JAKARTA, KOMPAS.com - Anggota Komisi III Dewan Perwakilan Rakyat Arsul Sani menegaskan bahwa ambang batas pencalonan presiden atau presidential threshold sangat penting untuk menciptakan sistem presidensial yang kuat.
Tanpa presidential threshold, dikhawatirkan presiden terpilih justru akan disandera oleh fraksi partai politik di parlemen.
Hal ini disampaikan Anggota Komisi III DPR Arsul Sani dalam sidang uji materi Undang-Undang Nomor 7 Tahun 2017 tentang Pemilihan Umum di Gedung Mahkamah Konstitusi, Jakarta, Selasa (14/11/2017).
Arsul hadir membacakan keterangan DPR selaku pembuat UU.
(Baca juga : Kebut Uji Materi UU Pemilu, MK Minta Saksi dan Ahli Dikurangi)
Arsul mengatakan, tanpa presidential threshold, maka setiap partai politik peserta pemilu bisa mencalonkan jagoan masing-masing.
Jika ada 15 partai peserta pemilu, maka bisa jadi ada 15 calon presiden dan wakil presiden.
Menurut Arsul, apabila presiden yang terpilih mempunyai wakil yang minim di DPR atau sama sekali tidak mempunyai wakil di DPR, maka figur presiden ini akan sulit mendapat dukungan politik di parlemen.
"Potensi sandera politik terhadap presiden akan semakin besar," kata Arsul.
Oleh karena itu, lanjut Arsul, presiden dan pemerintah sepakat setiap parpol atau gabungan parpol yang hendak mengusung calon presiden dan wakil presiden harus mengantongi 20 persen kursi DPR atau 25 persen suara sah nasional.

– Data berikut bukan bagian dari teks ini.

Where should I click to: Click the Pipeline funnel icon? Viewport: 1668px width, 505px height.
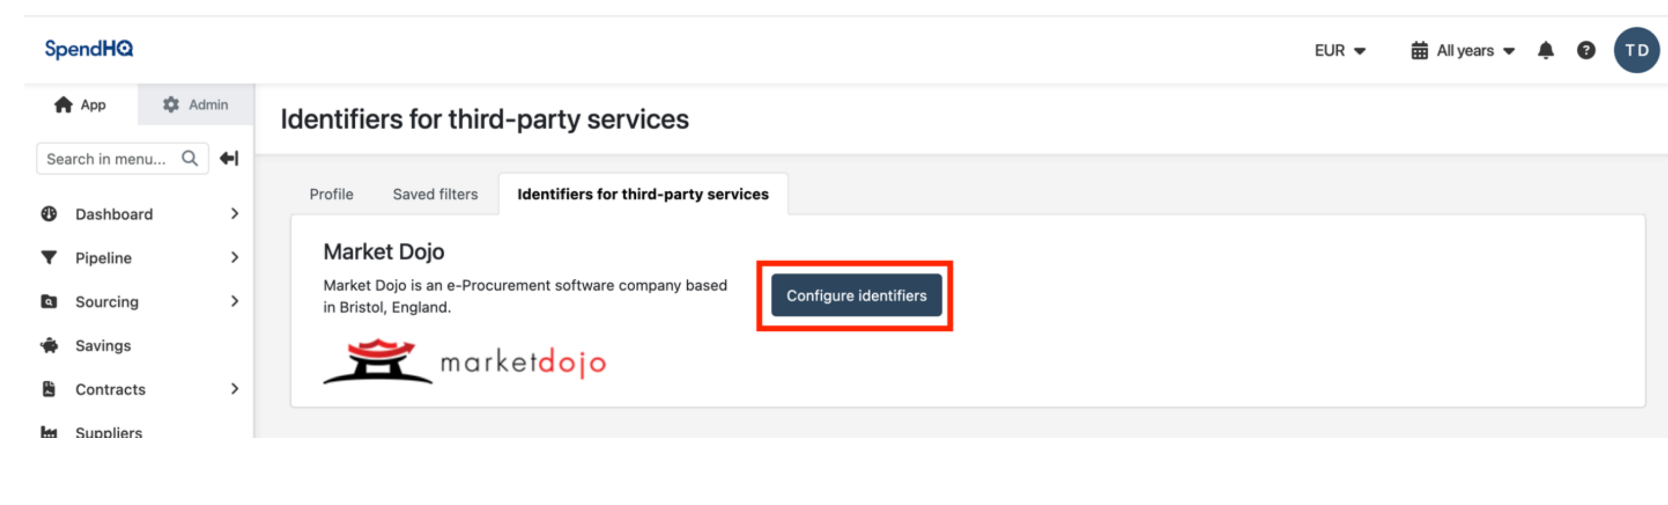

Karena pilpres dan pileg tahun 2019 digelar serentak, maka digunakanlah hasil pileg 2014 sebagai ambang batas.
Meski tak disetujui oleh sejumlah fraksi, ketentuan ini akhirnya diketok dalam pasal 222 UU Pemilu.
"Ambang batas memaksa parpol lakukan konsolidasi politik. Sehingga dengan adanya gabungan koalisi pendukung presiden, akan memperkuat sistem presidensial, akan terjadi koalisi untuk memperkuat pelaksanaan pemerintahan sehingga membangun pemerintahan yang efektif," ucap Arsul.
Uji materi terkait pasal 222 UU Pemilu yang mengatur ambang batas pencalonan presiden ini diajukan oleh sejumlah pihak.
Ada sejumlah perwakilan masyarakat seperti Effendi Gazali, Wakil Kamal, Habiburokhman, Hadar Nafis Gumay, dan Titi Anggraini.
Ada juga partai politik yang mengajukan permohonan, yakni Partai Bulan Bintang dan Partai Idaman.